RSA 2007 Abstracts

The University of Santa Barbara

ACCUMBENS mGluR5 BLOCKADE REDUCES EXCESSIVE ALCOHOL CONSUMPTION IN MICE: D. K. Cozzoli; S. Goulding; K. K. Szumlinski.
Department of Psychology and the Neuroscience Research Institute, University of California at Santa Barbara, CA, 93106-9660.

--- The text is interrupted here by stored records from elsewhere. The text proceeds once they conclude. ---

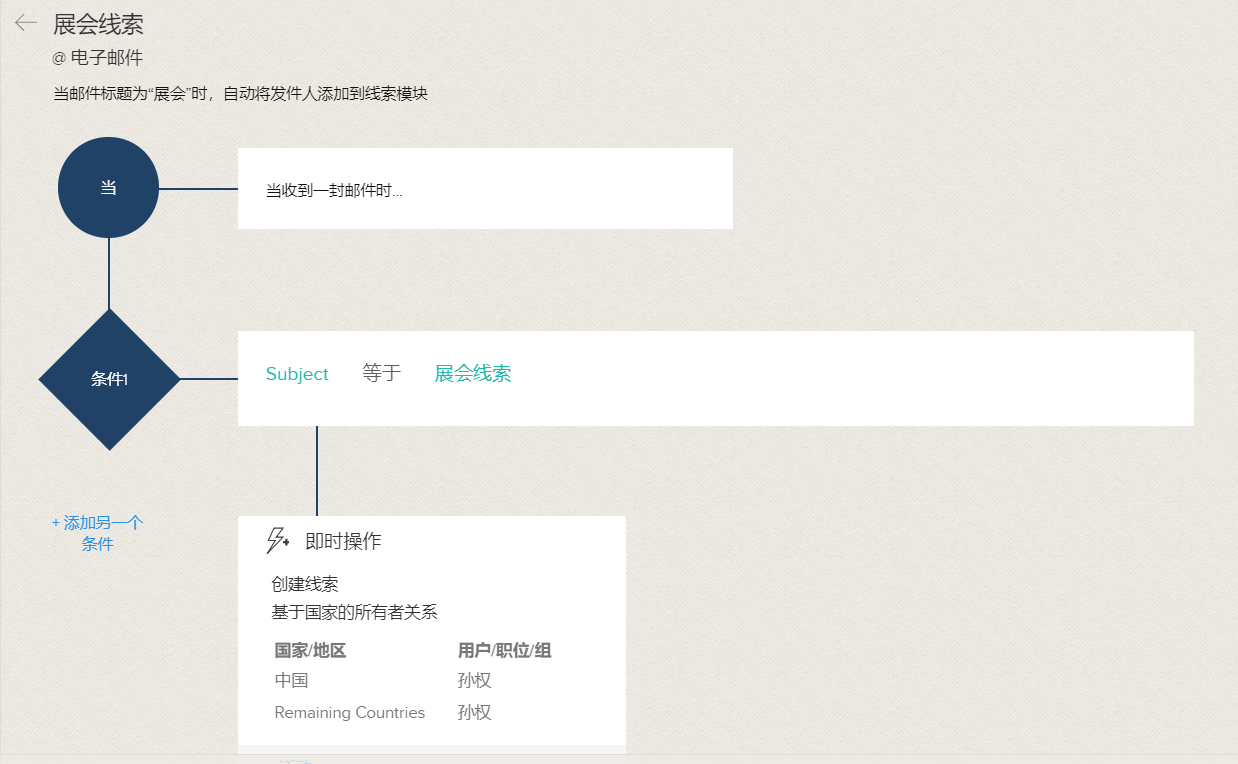Click the lightning bolt instant action icon
Viewport: 1238px width, 764px height.
point(277,541)
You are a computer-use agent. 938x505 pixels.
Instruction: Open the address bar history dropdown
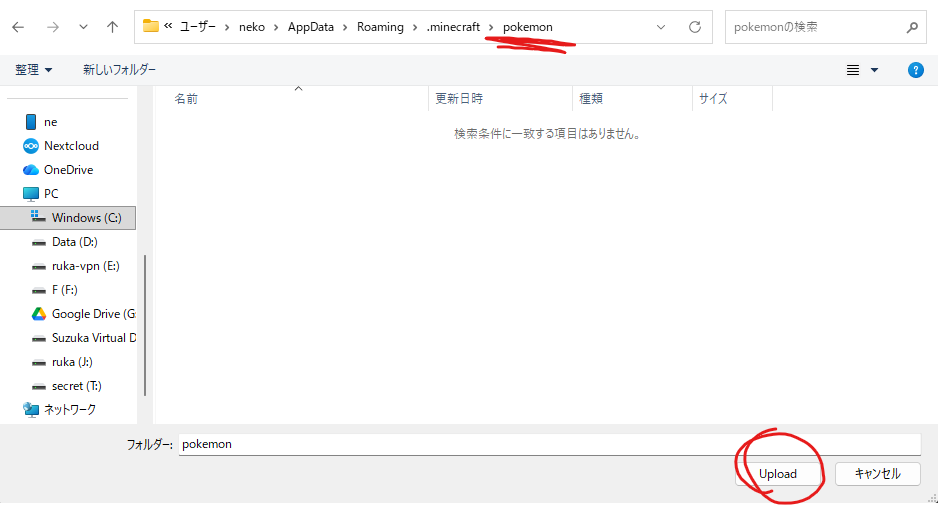(x=661, y=27)
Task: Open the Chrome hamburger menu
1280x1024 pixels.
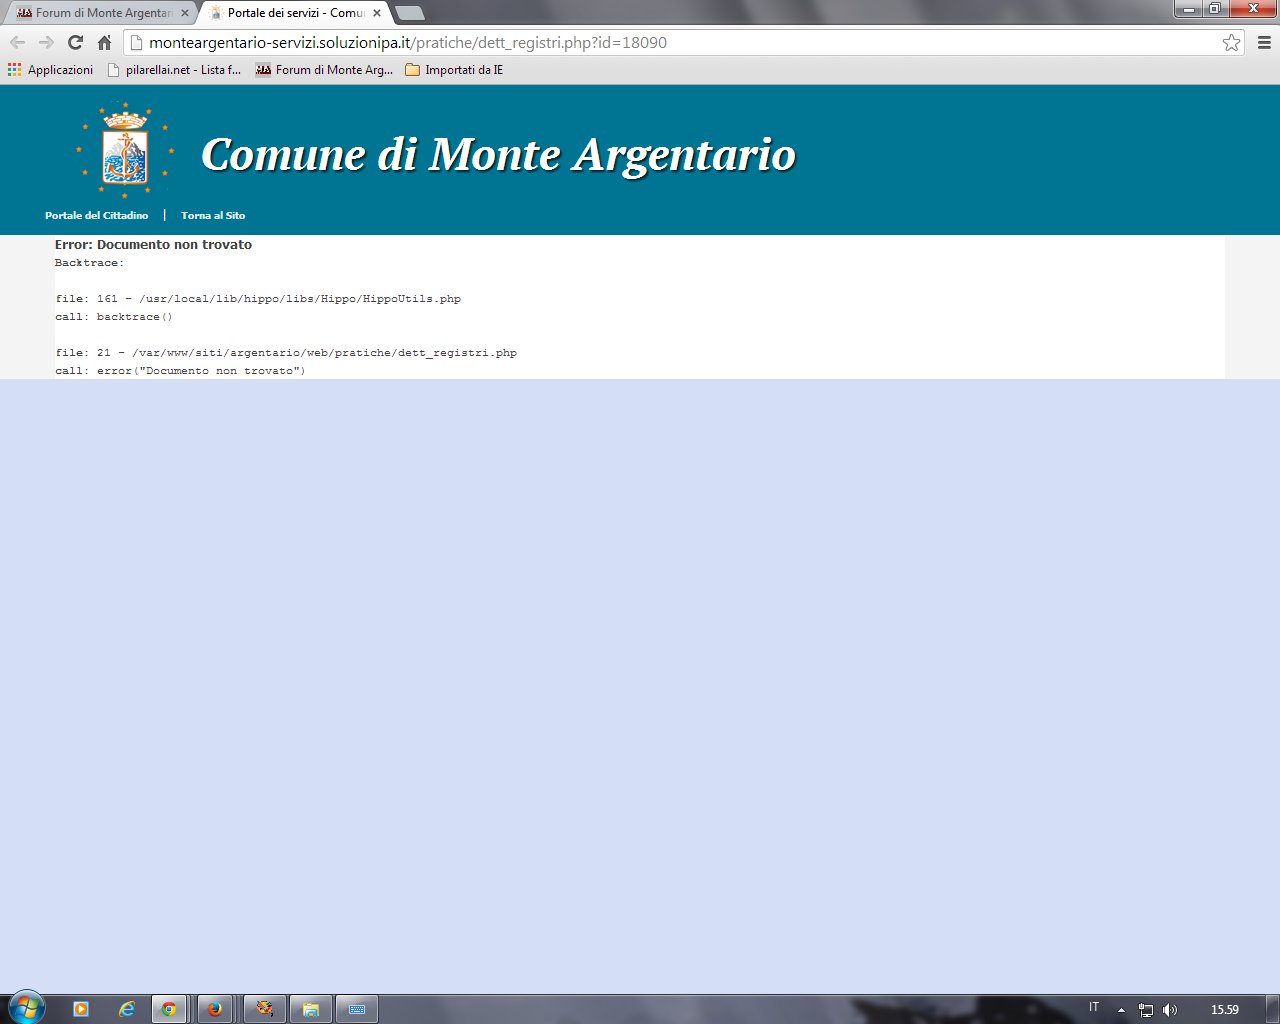Action: 1264,42
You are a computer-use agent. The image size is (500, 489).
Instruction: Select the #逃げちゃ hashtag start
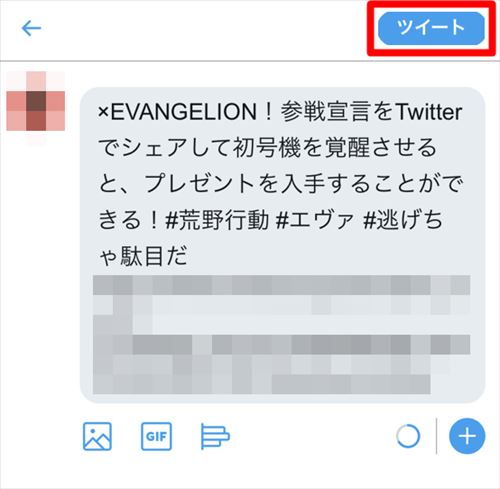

            The systemic administration of antagonists at either the mGluR1 or mGluR5 subtypes of Group1 metabotropic glutamate receptors (mGluRs) attenuate various aspects of alcohol reward in the alcohol-preferring C57BL/6J mouse. The present study extends these earlier data by examining the effect of local infusion of the mGluR1 antagonist CPCCOEt (1, 3 ug) and the mGluR5 antagonist MPEP (0.1, 0.3, 1.0 ug) into the nucleus accumbens upon excessive alcohol intake. High consumption of alcohol was established by utilization of the SHAC (Scheduled High Alcohol Consumption) model where mice were presented with a single bottle containing 5% alcohol for a 30 minute period at 3 hours after the onset of the dark cycle, followed by access to the home cage bottle for a total of 10 hours of fluid availability. The alcohol bottle was presented every third day and intra-accumbens infusions of antagonists occurred immediately prior to bottle presentation. An intra-accumbens infusion of MPEP dose dependently reduced alcohol consumption with the highest dose reducing alcohol intake by 50%. The attenuating effects of MPEP appear to be specific to alcohol as 1.0 ug of MPEP did not reduce water intake. In contrast to MPEP, CPCCOEt intra-accumbens infusion failed to reduce excessive alcohol consumption. Consistent with the results of earlier microinjection studies of cocaine self-administration, these data indicate an important role for the function of mGluR5 but not mGluR1 in regulating excessive alcohol intake and implicate mGluR5-mediated intracellular signaling cascades in the neurobiology of alcoholism.
This work was supported by NIAAA grant Developmental U01 AA-016650 (INIA-West) to KKS.